+++ Dataset rows +++

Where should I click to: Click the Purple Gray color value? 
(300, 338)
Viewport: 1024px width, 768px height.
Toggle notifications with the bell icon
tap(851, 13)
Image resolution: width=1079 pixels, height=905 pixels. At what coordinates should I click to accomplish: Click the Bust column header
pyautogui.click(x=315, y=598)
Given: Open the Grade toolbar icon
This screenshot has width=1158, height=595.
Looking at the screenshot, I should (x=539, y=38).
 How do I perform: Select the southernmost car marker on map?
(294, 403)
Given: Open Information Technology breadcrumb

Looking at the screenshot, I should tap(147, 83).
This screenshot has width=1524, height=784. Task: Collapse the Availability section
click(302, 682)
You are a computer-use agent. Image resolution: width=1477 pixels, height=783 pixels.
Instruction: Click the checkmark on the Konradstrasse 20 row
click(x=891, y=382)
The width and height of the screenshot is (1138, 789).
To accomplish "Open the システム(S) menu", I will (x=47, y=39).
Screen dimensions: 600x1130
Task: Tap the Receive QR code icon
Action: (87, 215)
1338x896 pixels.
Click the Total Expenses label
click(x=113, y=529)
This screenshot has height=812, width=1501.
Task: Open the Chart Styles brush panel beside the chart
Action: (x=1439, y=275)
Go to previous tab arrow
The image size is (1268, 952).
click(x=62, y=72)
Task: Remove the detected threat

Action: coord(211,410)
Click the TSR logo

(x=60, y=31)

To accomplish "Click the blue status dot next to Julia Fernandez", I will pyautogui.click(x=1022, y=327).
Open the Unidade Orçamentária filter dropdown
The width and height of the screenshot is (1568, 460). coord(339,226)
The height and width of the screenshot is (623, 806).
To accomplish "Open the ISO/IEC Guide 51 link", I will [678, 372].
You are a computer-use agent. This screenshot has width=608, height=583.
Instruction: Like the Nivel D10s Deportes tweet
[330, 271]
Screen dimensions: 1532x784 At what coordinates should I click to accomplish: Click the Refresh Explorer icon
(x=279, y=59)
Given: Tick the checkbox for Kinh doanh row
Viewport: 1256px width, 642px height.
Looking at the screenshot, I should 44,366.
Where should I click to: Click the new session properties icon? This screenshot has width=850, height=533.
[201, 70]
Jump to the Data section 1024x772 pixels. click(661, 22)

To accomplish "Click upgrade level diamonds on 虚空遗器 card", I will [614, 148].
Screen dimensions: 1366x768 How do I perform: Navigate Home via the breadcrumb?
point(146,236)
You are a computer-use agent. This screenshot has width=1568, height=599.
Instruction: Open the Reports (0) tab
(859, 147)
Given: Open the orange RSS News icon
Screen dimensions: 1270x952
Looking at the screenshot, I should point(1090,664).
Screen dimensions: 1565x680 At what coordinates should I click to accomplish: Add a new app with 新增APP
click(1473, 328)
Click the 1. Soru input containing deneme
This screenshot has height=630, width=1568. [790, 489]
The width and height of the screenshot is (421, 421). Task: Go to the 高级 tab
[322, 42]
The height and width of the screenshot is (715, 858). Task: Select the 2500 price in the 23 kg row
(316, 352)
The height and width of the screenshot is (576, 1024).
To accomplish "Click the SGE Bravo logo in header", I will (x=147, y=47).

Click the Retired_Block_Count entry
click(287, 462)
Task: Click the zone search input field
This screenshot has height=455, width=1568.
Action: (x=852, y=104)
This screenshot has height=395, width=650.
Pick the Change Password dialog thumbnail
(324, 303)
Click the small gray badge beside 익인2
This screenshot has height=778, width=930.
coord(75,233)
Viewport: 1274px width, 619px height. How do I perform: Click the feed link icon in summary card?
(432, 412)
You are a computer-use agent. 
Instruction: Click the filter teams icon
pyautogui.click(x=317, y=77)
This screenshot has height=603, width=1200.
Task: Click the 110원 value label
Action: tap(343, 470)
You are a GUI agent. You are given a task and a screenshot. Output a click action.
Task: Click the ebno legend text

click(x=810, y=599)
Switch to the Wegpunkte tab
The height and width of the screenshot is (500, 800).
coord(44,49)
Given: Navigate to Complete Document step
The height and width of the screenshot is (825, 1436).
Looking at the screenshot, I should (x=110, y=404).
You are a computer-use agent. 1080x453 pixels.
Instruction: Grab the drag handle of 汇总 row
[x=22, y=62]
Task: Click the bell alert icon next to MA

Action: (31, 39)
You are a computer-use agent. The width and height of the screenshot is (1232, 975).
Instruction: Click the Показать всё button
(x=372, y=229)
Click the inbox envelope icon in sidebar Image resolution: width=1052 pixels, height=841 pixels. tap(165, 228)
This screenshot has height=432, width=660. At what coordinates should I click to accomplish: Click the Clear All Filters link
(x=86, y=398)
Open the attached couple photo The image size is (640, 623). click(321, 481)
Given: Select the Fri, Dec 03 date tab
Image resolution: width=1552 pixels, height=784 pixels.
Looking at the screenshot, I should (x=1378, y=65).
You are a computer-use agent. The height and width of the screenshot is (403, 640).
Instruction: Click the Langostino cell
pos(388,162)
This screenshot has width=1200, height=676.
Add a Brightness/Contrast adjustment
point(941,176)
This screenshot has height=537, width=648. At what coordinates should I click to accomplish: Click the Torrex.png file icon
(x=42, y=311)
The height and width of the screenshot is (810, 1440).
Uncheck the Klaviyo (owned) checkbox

+++

▸ **Work required**
Return every one of the rows above verbatim, in the same order and with no changes.

▸ **Exercise answer**
Where should I click to: Click the Purple Gray color value? 
(300, 338)
Viewport: 1024px width, 768px height.
Toggle notifications with the bell icon
tap(851, 13)
Image resolution: width=1079 pixels, height=905 pixels. At what coordinates should I click to accomplish: Click the Bust column header
pyautogui.click(x=315, y=598)
Given: Open the Grade toolbar icon
This screenshot has width=1158, height=595.
Looking at the screenshot, I should (x=539, y=38).
 How do I perform: Select the southernmost car marker on map?
(294, 403)
Given: Open Information Technology breadcrumb

Looking at the screenshot, I should tap(147, 83).
This screenshot has width=1524, height=784. Task: Collapse the Availability section
click(302, 682)
You are a computer-use agent. Image resolution: width=1477 pixels, height=783 pixels.
Instruction: Click the checkmark on the Konradstrasse 20 row
click(x=891, y=382)
The width and height of the screenshot is (1138, 789).
To accomplish "Open the システム(S) menu", I will (x=47, y=39).
Screen dimensions: 600x1130
Task: Tap the Receive QR code icon
Action: (87, 215)
1338x896 pixels.
Click the Total Expenses label
click(x=113, y=529)
This screenshot has height=812, width=1501.
Task: Open the Chart Styles brush panel beside the chart
Action: (x=1439, y=275)
Go to previous tab arrow
The image size is (1268, 952).
click(x=62, y=72)
Task: Remove the detected threat

Action: coord(211,410)
Click the TSR logo

(x=60, y=31)

To accomplish "Click the blue status dot next to Julia Fernandez", I will pyautogui.click(x=1022, y=327).
Open the Unidade Orçamentária filter dropdown
The width and height of the screenshot is (1568, 460). coord(339,226)
The height and width of the screenshot is (623, 806).
To accomplish "Open the ISO/IEC Guide 51 link", I will [678, 372].
You are a computer-use agent. This screenshot has width=608, height=583.
Instruction: Like the Nivel D10s Deportes tweet
[330, 271]
Screen dimensions: 1532x784 At what coordinates should I click to accomplish: Click the Refresh Explorer icon
(x=279, y=59)
Given: Tick the checkbox for Kinh doanh row
Viewport: 1256px width, 642px height.
Looking at the screenshot, I should 44,366.
Where should I click to: Click the new session properties icon? This screenshot has width=850, height=533.
[201, 70]
Jump to the Data section 1024x772 pixels. click(661, 22)

To accomplish "Click upgrade level diamonds on 虚空遗器 card", I will [614, 148].
Screen dimensions: 1366x768 How do I perform: Navigate Home via the breadcrumb?
point(146,236)
You are a computer-use agent. This screenshot has width=1568, height=599.
Instruction: Open the Reports (0) tab
(859, 147)
Given: Open the orange RSS News icon
Screen dimensions: 1270x952
Looking at the screenshot, I should point(1090,664).
Screen dimensions: 1565x680 At what coordinates should I click to accomplish: Add a new app with 新增APP
click(1473, 328)
Click the 1. Soru input containing deneme
This screenshot has height=630, width=1568. [790, 489]
The width and height of the screenshot is (421, 421). Task: Go to the 高级 tab
[322, 42]
The height and width of the screenshot is (715, 858). Task: Select the 2500 price in the 23 kg row
(316, 352)
The height and width of the screenshot is (576, 1024).
To accomplish "Click the SGE Bravo logo in header", I will (x=147, y=47).

Click the Retired_Block_Count entry
click(287, 462)
Task: Click the zone search input field
This screenshot has height=455, width=1568.
Action: (x=852, y=104)
This screenshot has height=395, width=650.
Pick the Change Password dialog thumbnail
(324, 303)
Click the small gray badge beside 익인2
This screenshot has height=778, width=930.
coord(75,233)
Viewport: 1274px width, 619px height. How do I perform: Click the feed link icon in summary card?
(432, 412)
You are a computer-use agent. 
Instruction: Click the filter teams icon
pyautogui.click(x=317, y=77)
This screenshot has height=603, width=1200.
Task: Click the 110원 value label
Action: tap(343, 470)
You are a GUI agent. You are given a task and a screenshot. Output a click action.
Task: Click the ebno legend text

click(x=810, y=599)
Switch to the Wegpunkte tab
The height and width of the screenshot is (500, 800).
coord(44,49)
Given: Navigate to Complete Document step
The height and width of the screenshot is (825, 1436).
Looking at the screenshot, I should (x=110, y=404).
You are a computer-use agent. 1080x453 pixels.
Instruction: Grab the drag handle of 汇总 row
[x=22, y=62]
Task: Click the bell alert icon next to MA

Action: (31, 39)
You are a computer-use agent. The width and height of the screenshot is (1232, 975).
Instruction: Click the Показать всё button
(x=372, y=229)
Click the inbox envelope icon in sidebar Image resolution: width=1052 pixels, height=841 pixels. tap(165, 228)
This screenshot has height=432, width=660. At what coordinates should I click to accomplish: Click the Clear All Filters link
(x=86, y=398)
Open the attached couple photo The image size is (640, 623). click(321, 481)
Given: Select the Fri, Dec 03 date tab
Image resolution: width=1552 pixels, height=784 pixels.
Looking at the screenshot, I should (x=1378, y=65).
You are a computer-use agent. The height and width of the screenshot is (403, 640).
Instruction: Click the Langostino cell
pos(388,162)
This screenshot has width=1200, height=676.
Add a Brightness/Contrast adjustment
point(941,176)
This screenshot has height=537, width=648. At what coordinates should I click to accomplish: Click the Torrex.png file icon
(x=42, y=311)
The height and width of the screenshot is (810, 1440).
Uncheck the Klaviyo (owned) checkbox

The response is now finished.